John Cassavetes s'inscrit dans la veine de ces personnages juvénile, psychotiques et imprévisibles qu'on trouve dans les westerns de cette période comme le Paul Newman du Gaucher ou le Robert Wagner du Brigand bien-aimé (1957). Des êtres qui amènent un malaise et une instabilité dans le genre par des actions reposant plus sur une psychologie torturée qu'un objectif déterminé et un trame classique. Tony s'oppose ainsi à tous les autres protagonistes à l'inverse en quête de cette stabilité, nécessaire suite à un passé qu'on devine pour chacun douloureux. Steve par cette vie d'éleveur souhaite définitivement tourner le dos à son passé de tueur.

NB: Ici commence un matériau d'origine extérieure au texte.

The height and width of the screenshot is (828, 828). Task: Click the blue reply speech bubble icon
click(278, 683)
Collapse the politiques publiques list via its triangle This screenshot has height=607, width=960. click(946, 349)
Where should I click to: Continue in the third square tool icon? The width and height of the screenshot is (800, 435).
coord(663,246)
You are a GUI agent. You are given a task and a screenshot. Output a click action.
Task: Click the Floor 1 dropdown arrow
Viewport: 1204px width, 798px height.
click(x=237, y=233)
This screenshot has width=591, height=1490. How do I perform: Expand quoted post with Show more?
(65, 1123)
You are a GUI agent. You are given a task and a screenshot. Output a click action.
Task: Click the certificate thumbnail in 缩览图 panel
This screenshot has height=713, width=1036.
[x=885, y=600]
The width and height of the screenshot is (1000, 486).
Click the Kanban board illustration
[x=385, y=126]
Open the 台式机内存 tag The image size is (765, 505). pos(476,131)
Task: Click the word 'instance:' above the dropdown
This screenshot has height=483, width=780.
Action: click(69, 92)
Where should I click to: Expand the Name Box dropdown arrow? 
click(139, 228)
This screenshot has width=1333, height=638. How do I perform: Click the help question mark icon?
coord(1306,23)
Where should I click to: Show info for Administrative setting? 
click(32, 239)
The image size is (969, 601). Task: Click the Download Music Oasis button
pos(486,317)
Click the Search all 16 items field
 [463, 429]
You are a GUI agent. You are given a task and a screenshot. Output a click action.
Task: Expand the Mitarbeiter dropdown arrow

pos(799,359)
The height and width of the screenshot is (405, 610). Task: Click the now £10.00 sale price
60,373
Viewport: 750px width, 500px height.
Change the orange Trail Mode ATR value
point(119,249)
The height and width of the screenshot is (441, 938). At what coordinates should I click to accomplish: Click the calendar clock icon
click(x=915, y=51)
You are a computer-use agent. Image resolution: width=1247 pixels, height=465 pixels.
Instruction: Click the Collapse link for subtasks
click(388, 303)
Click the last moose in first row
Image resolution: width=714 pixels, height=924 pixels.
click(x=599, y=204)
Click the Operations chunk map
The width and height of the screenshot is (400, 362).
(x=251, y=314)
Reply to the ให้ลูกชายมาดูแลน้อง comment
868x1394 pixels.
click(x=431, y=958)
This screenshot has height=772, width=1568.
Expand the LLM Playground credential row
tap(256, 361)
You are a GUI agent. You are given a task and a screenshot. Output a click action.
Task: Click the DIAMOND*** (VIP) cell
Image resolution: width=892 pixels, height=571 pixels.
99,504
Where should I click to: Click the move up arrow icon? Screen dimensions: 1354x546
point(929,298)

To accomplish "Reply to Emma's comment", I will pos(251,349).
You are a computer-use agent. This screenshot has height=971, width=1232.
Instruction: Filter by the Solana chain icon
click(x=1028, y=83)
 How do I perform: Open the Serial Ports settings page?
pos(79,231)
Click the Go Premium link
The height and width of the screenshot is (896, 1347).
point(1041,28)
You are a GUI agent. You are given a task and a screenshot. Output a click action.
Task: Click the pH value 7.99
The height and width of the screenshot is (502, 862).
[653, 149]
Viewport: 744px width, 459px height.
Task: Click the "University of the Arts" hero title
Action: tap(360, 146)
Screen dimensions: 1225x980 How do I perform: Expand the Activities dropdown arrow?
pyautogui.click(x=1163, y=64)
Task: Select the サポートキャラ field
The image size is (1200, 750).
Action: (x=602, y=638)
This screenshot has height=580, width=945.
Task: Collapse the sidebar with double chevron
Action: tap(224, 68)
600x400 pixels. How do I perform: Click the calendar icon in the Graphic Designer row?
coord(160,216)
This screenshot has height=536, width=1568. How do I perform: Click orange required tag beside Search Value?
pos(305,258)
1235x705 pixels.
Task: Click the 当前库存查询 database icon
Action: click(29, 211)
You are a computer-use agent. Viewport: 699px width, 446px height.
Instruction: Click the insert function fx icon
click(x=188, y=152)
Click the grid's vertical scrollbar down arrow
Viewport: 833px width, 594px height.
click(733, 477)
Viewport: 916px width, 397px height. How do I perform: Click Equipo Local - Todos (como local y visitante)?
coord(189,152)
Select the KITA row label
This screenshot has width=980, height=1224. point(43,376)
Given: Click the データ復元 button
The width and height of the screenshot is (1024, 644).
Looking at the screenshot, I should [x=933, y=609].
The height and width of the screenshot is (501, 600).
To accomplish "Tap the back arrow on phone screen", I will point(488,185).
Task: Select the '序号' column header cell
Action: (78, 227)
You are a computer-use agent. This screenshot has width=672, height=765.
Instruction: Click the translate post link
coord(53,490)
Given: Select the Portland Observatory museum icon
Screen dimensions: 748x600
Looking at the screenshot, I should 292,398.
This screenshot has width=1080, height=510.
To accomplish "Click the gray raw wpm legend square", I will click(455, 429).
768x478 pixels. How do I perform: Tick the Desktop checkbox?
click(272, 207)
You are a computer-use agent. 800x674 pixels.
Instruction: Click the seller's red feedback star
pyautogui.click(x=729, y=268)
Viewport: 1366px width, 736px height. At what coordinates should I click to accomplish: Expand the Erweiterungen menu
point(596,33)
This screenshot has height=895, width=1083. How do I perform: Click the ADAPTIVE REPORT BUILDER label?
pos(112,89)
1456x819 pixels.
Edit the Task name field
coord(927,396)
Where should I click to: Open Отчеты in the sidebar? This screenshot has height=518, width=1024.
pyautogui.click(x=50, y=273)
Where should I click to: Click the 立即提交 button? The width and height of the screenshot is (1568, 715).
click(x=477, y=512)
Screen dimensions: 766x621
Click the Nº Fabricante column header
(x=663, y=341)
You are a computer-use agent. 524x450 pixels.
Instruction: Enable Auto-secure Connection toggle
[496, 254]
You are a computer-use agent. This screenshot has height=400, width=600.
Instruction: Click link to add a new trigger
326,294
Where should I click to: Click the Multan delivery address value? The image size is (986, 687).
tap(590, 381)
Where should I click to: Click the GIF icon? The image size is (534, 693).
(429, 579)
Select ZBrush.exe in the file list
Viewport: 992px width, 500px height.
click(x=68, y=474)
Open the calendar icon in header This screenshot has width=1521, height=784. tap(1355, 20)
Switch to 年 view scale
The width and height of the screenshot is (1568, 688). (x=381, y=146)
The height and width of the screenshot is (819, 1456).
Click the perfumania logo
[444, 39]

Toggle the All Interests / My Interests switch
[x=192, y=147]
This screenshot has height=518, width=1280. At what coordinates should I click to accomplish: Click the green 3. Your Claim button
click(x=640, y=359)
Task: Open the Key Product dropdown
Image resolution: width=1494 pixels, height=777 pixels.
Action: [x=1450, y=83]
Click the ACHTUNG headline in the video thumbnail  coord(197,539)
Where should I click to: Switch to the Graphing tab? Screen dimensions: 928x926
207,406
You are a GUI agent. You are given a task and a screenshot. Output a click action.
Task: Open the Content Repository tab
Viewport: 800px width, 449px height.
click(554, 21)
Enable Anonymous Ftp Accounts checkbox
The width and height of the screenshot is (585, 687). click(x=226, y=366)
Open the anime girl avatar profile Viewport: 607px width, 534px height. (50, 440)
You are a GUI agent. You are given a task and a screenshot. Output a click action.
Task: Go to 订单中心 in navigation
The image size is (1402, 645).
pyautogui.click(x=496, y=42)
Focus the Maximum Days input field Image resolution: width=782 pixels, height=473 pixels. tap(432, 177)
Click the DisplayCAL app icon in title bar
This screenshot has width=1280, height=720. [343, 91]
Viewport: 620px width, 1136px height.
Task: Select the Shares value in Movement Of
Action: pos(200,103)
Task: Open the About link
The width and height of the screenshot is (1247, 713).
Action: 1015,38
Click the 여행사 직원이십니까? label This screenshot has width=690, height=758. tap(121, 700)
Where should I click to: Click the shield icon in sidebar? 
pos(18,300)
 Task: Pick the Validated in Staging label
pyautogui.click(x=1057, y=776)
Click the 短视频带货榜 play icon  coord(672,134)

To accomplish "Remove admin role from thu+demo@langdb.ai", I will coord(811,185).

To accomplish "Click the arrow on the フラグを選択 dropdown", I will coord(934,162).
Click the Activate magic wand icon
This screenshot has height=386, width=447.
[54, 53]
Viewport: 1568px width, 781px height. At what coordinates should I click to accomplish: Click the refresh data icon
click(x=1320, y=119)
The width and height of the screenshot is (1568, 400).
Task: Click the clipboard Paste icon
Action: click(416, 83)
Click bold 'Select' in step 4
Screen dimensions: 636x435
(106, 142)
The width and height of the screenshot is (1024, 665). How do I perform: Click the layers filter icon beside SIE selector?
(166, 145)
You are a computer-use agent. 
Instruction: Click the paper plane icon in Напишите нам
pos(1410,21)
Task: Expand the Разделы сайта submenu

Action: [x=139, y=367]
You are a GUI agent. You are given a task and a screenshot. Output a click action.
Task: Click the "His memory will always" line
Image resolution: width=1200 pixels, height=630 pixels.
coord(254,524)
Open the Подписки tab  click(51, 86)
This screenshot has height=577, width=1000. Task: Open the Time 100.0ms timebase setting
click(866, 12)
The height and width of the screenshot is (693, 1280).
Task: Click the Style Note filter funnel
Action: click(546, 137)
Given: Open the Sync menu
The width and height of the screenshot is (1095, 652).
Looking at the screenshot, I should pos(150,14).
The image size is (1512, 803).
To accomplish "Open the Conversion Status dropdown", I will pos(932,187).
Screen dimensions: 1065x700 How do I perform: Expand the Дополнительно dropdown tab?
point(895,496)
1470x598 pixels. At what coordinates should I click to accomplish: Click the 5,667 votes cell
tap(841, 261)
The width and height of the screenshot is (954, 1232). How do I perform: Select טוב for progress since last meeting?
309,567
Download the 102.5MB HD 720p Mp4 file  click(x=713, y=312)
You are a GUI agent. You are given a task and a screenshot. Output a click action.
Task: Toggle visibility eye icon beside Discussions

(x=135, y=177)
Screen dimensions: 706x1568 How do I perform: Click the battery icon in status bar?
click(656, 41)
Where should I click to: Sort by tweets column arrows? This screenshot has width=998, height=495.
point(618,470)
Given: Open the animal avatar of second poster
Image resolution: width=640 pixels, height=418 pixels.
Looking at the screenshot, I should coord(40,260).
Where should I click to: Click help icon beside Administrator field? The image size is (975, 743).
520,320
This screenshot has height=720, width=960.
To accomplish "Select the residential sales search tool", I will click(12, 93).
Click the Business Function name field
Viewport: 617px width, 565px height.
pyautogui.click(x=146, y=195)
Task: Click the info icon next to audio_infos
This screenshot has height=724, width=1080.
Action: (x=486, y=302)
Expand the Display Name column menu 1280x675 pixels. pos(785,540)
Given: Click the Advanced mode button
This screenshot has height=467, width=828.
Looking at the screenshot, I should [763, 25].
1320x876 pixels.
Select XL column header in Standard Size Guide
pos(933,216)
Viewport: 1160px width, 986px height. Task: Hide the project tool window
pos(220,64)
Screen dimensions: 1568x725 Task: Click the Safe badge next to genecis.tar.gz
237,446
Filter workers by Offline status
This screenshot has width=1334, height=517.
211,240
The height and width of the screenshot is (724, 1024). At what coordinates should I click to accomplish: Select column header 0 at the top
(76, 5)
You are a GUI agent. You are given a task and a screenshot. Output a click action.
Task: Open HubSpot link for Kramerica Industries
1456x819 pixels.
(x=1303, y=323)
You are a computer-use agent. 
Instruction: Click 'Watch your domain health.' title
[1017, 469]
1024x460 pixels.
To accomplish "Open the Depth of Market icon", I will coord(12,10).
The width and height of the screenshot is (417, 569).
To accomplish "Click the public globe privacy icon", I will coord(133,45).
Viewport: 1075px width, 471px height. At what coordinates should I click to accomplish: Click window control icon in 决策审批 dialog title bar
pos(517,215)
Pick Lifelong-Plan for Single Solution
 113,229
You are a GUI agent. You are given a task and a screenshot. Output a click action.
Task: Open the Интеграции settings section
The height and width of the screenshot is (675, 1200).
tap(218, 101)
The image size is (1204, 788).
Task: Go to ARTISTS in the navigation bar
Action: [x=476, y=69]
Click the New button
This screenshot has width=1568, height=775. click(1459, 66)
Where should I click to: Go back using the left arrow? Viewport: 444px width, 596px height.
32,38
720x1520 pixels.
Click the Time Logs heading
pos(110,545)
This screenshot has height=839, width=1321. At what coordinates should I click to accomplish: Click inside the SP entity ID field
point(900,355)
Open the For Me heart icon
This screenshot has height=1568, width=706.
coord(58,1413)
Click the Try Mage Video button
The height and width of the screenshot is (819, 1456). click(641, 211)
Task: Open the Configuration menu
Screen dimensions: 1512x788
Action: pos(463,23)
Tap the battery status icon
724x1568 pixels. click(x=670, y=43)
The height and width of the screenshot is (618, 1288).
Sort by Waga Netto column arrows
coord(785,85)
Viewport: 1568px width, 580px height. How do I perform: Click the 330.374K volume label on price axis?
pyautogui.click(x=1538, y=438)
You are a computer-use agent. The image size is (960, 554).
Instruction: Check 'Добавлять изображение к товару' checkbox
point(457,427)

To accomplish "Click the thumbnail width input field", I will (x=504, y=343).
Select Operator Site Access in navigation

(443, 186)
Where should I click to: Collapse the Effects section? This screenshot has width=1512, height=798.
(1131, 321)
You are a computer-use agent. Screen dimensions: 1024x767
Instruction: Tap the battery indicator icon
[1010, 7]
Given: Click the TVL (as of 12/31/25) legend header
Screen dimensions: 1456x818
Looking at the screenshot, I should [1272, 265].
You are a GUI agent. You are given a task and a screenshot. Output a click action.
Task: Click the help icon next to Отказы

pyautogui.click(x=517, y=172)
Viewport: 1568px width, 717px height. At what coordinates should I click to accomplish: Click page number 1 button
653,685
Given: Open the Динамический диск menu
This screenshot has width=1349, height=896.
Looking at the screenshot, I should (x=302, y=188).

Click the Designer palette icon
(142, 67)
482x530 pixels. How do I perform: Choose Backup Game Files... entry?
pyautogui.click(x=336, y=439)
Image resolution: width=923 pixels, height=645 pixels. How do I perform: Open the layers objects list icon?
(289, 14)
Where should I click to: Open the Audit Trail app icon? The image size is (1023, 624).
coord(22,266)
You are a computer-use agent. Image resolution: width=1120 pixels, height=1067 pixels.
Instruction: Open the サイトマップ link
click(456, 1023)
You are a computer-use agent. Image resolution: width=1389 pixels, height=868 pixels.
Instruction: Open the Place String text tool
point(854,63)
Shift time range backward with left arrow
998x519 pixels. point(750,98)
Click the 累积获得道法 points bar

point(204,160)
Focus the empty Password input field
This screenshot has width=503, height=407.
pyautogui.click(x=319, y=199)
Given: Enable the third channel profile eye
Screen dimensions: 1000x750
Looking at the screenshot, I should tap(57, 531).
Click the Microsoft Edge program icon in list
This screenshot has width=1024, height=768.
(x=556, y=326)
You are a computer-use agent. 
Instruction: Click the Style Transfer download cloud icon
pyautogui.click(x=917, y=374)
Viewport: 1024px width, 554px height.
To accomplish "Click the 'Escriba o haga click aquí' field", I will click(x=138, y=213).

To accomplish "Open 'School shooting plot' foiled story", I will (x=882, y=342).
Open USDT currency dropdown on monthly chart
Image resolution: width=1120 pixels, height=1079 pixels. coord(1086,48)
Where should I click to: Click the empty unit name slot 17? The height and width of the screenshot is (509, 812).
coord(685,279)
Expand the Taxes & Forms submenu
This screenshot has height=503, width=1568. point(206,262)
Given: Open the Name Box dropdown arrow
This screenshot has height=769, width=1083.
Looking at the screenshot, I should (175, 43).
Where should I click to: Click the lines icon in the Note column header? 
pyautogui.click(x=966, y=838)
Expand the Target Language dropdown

Joan recherche quant à elle une existence décente et calme après avoir chanté dans les saloons les plus sordides.

Dennis Deneen (Donald Crisp) rêve lui de faire de cette vallée un havre de paix et abhorre la violence qui lui a coûté un fils. Parrish amène cette même conviction au poignant personnage secondaire de Clay Ellison (Royal Dano), ancien soldat nordiste cherchant une terre où enfin s'établir avec sa famille. Ce type de héros perdus, en recherche d'attache, sont typique de Robert Parrish notamment Robert Mitchum dans L'Aventurier du Rio Grande, Gregory Peck dans La Flamme pourpre (1954) ou les exilés de L'Enfer des tropiques (1957). Le réalisateur accorde à chacun une belle séquence intimiste où s'exprimera avec sobriété cette blessure à cicatriser, ce manque à combler. On pense aux échanges entre Robert Taylor et Julie London ou en quelques mots ils sauront reconnaître leur fêlures mutuelles et se rapprocher (tout cela sans vraie scène d'amour le lien se faisant implicite), l'arrivée nocturne et l'attitude digne de Clay Ellison chez Dennis Deneen. Tony est trop jeune, trop dangereux et fougueux pour avoir de tels attentes et sèmera le chaos sans se soucier de personne.

Parrish fait remarquablement s'équilibrer ces volontés divergentes entre quiétude et anarchie. Les scènes de violence sont sèches et douloureuses, contrebalancées par des moments contemplatifs où se dévoile une science du décor impressionnante avec ce scope embrassant le panorama de cette vallée verdoyante et de son arrière-plan montagneux. L'introspection côtoie la furie la plus prononcée d'une scène à l'autre (l'échange apaisé entre Taylor et Julie London directement suivie par l'agression du camp d'intrus par Tony), ces désirs antinomiques finissant par s'entremêler dans le duel final où la prairie inondée de fleur sert de cadre à un affrontement fratricide inéluctable. Le film surprend d'ailleurs jusqu'au bout par l'issue de ce duel avec un anti climax inattendu et poignant. Un captivant western.